Excerpts from analysts' report

HSBC Global Research analysts: Pratik Burman Ray, CFA, Kristy Lee and Utkarsh Rastogi

Rendezvous Hotel Singapore is a landmark in the city, and belongs to Far East Hospitality Trust. Photo: Company
» Dividend yield and spread suggests the sector is attractive post sell-down 

» Implied valuation of underlying assets makes our investment case stronger 
» Our preferred picks are CCT (CapitaLand Commercial Trust), FEHT (Far East Hospitality Trust), KREIT (Keppel REIT) and CDREIT (CDL Hospitality Trusts)

 

Dividend yield and spread suggests sector is attractive post sell-down: With a prospective dividend yield of 6.8% (vs. historical average: 5.9%) and a spread of 390bps over 10-year government bonds (vs. historical average: 360bps) – the highest seen in the past three-plus years – the sector looks attractive in our view. We are also comforted that 10- year government bond yields are already 2.9% (marginally higher than 15-year historic average) and our rates strategists are projecting only a marginal increase to 3.1% by 2Q2016.

Improved debt metrics have largely de-risked the sector: The sector is less dependent on short-term debt (c10% of total debt), and over the past 2 years, debt maturity profiles have been extended by 15% to 3.67 years, and proportion of floating rate debt reduced to 21% (from 25%). The majority of the sector remains Singapore-centric with debt largely SGD-denominated (or hedged back to SGD). The improved debt metrics have substantially de-risked the sector and along with it risks of a sharp spike in required yields and spreads.

Implied valuation of underlying assets, an equally relevant metric, makes our investment case stronger: S-REITs under our coverage are trading at RNAV discounts of 2-33% with steeper discounts for the more ‘economically-sensitive’ office and hospitality REITs, resulting in a large disconnect between implied valuation of REIT-held assets and recently transacted prices in the physical market.

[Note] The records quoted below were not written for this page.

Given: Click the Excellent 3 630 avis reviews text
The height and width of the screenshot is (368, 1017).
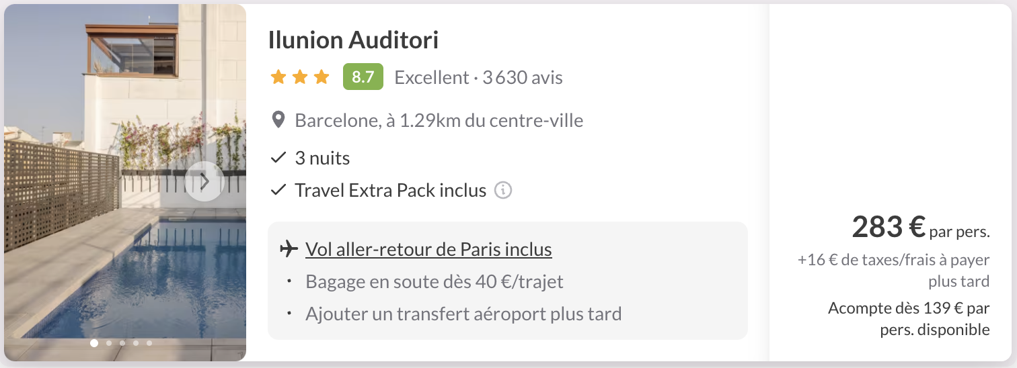Looking at the screenshot, I should coord(478,78).
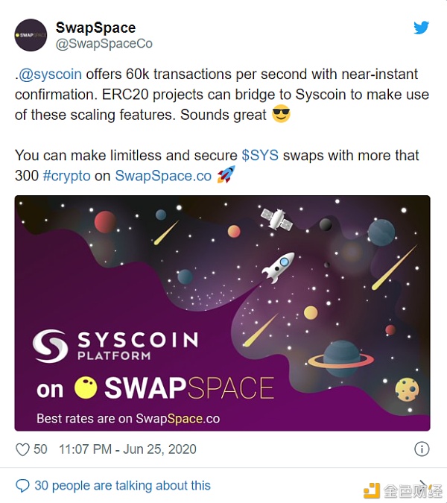View 30 people are talking about this
The width and height of the screenshot is (447, 503).
tap(122, 486)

reits hsbc9.15While the growth outlook is lacklustre, we expect asset prices to remain mostly firm given investment demand, and thus see this disconnect as extreme.

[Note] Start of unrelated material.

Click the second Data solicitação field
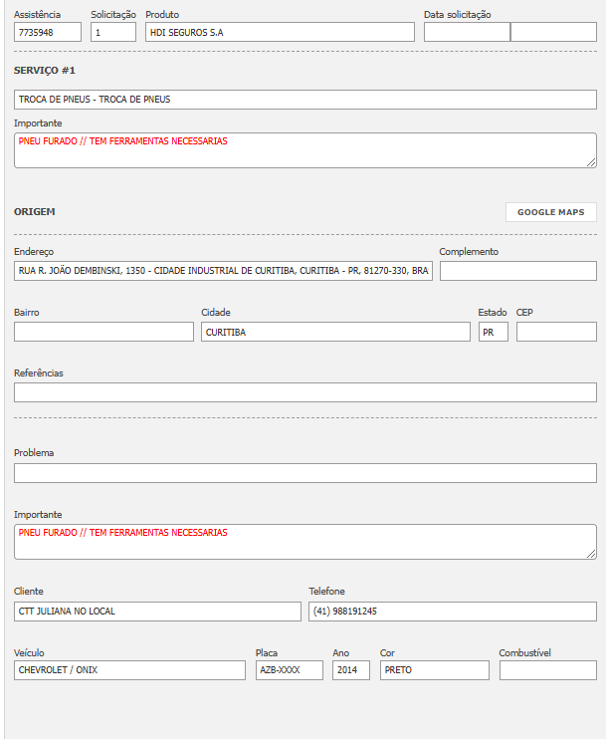Image resolution: width=606 pixels, height=739 pixels. click(553, 32)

Preferred picks – CCT, FEHT, KREIT and CDREIT: Our preferred picks are in the office and hospitality sectors where dislocations are most acute. Our preferred picks offer the highest upside and are trading at yields of 6.2-7.8% and discounts to RNAV of 20-33% – levels not seen in over three years. Sector risks: higher-than-expected interest rates and managers overpaying for acquisitions.